There are a lot of languages that get acceptably close to C, but as you get into more demanding tasks that list gets shorter. Fortran, Pike, C++, Rust, OCaml, Ada, and a few others are in that list for a lot more scenarios than CPython or Ruby. Perl has a big startup time, but for long-running tasks is acceptably close on its opcode VM. Many Forths would be too, and many Lisps. Both of those languages have native compilers here and there, though, that get you even closer.

vdupras•2mo ago
What I mean by a penalty of threaded code isn't related to whether words are implemented in native code or not. For example:

: square dup * ;

is going to generate a square word that does 2 calls, regardless of whether "dup" and "*" are native words or not.

The equivalent in C:

int square(int x) { return x*x; }

will generate code that contains no call, even if your C compiler is not a very optimized one.

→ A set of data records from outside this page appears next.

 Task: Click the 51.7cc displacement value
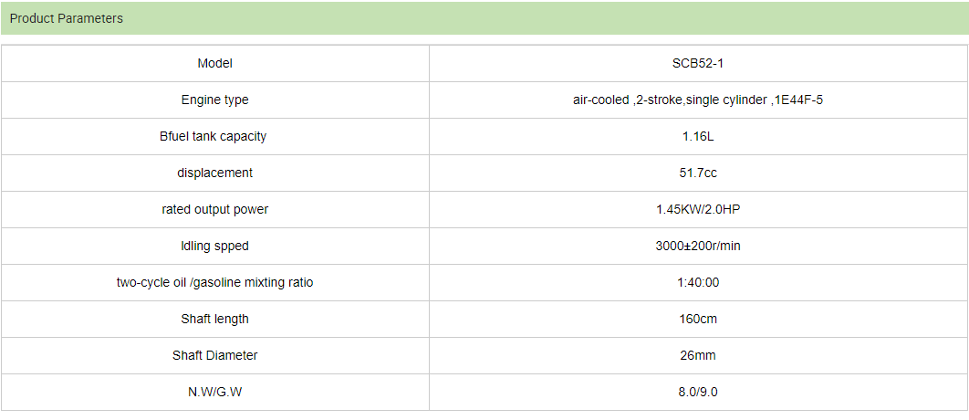(697, 173)
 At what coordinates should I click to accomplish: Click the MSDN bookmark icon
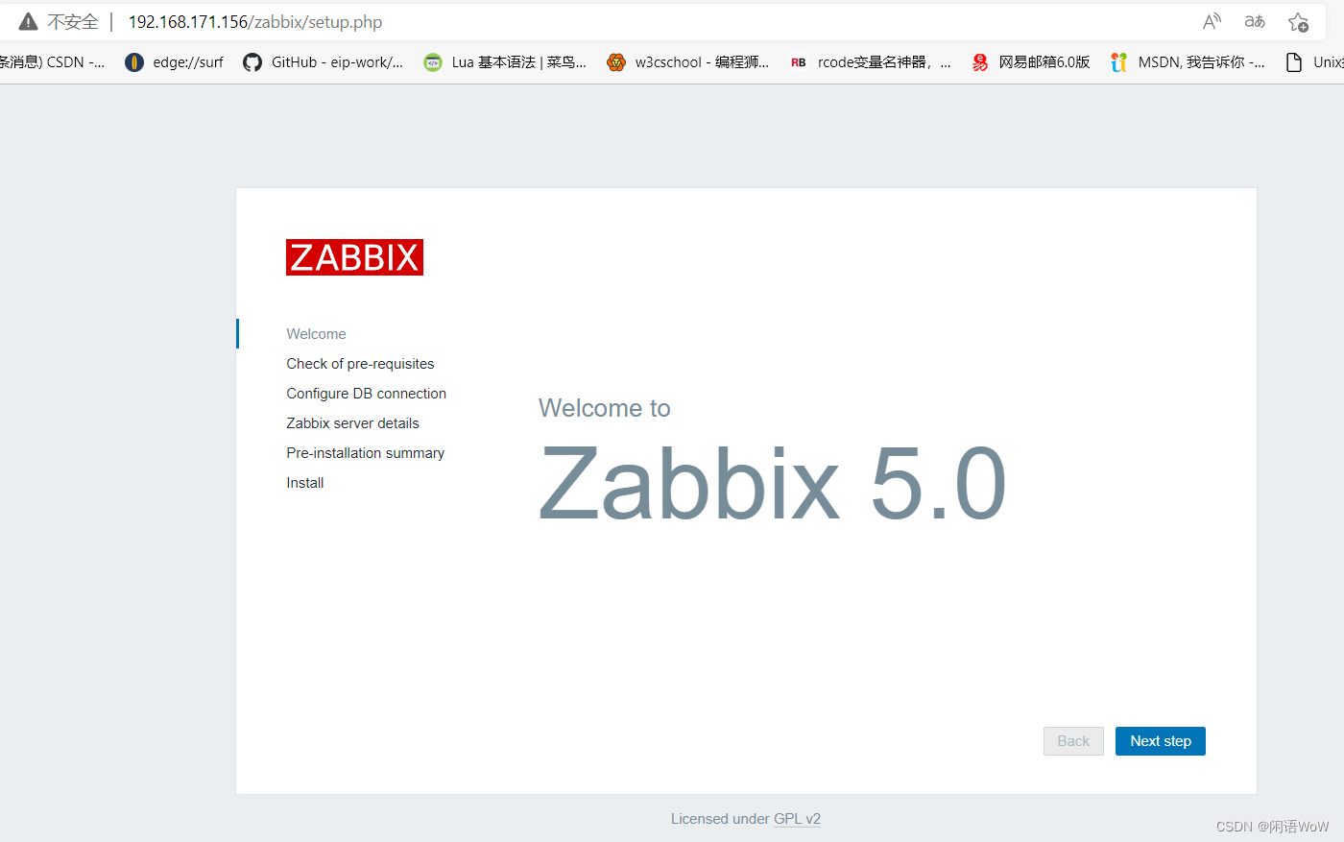pos(1119,61)
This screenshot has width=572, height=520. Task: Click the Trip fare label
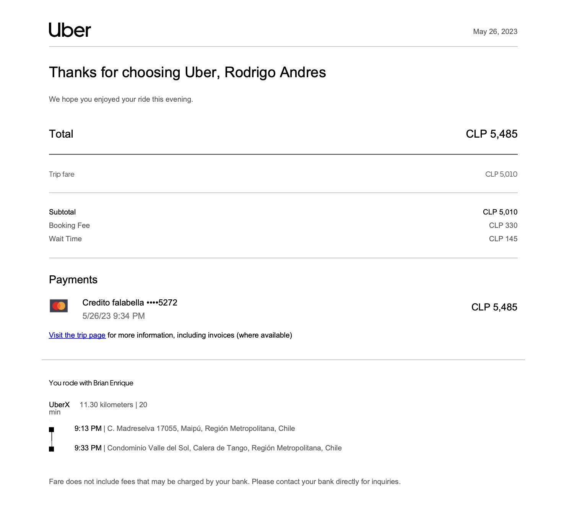pyautogui.click(x=62, y=174)
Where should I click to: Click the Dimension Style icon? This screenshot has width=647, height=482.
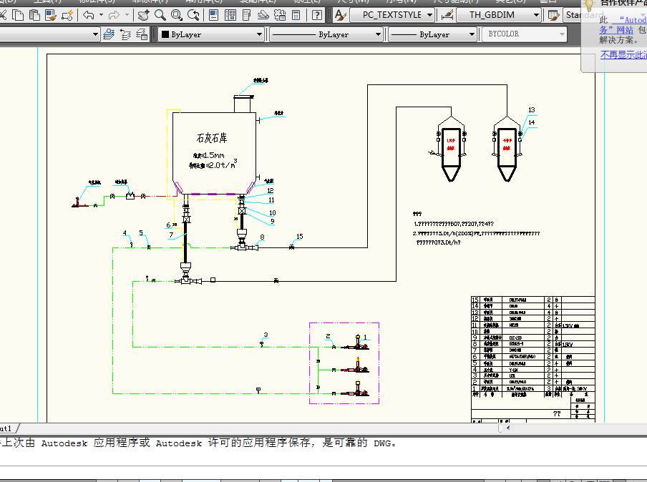click(447, 14)
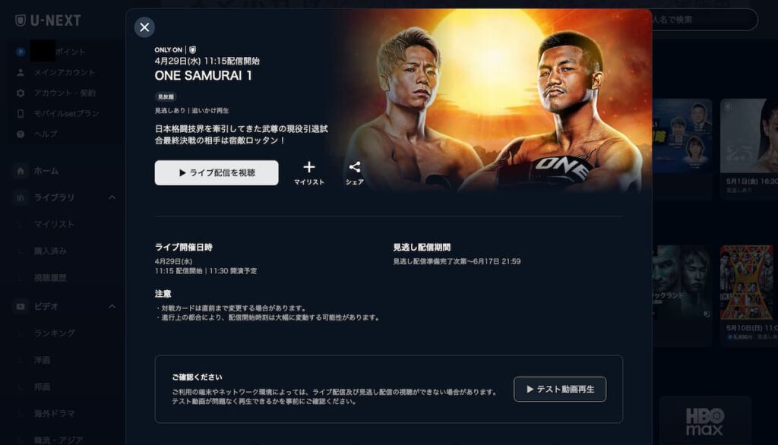Open 視聴履歴 watch history
Screen dimensions: 778x445
click(x=50, y=278)
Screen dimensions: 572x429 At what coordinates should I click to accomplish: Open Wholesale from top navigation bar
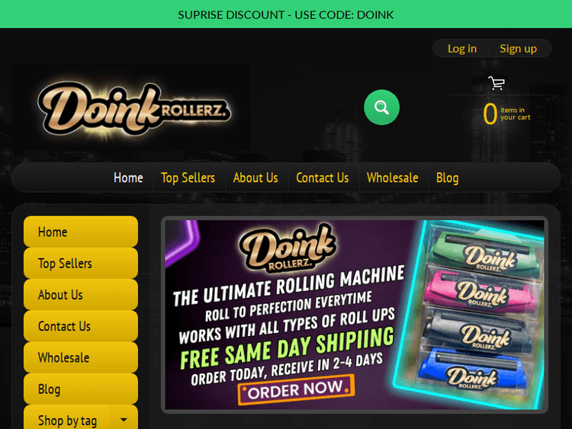coord(392,178)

With STC, it becomes possible for an elaborate Forth to inline "dup" and "*", but STC is less popular on the 8-bit architectures you mentioned because it's much less compact.

It's in that context that I mention that threaded code entails a speed tax. It's those 2 calls.

Of course, in your Forth system, you could rewrite "square" in native code to get rid of the penalty, but then it's not threaded code anymore, it's native code.

cestith•2mo ago
Oh, yeah. The call overhead specifically isn’t all that onerous though is it? For your example you’re also talking about making a memory copy, and unless you have hardware multiply you’re doing looping addition.

Most Forths I’ve dealt with also offer inline assembly as part of a word definition, so I suppose you could do it that way if really desired. I can see what you mean though about the penalty being completely acceptable, because it shouldn’t be super large.

vdupras•2mo ago
It depends on the weight of the target word. For trivial words like "dup" or "1+", the cost of the call is proportionally pretty big compared to inlining the native code.

But all it all, I agree that this tax is far from being a deal breaker. That's why I don't say that in my article :)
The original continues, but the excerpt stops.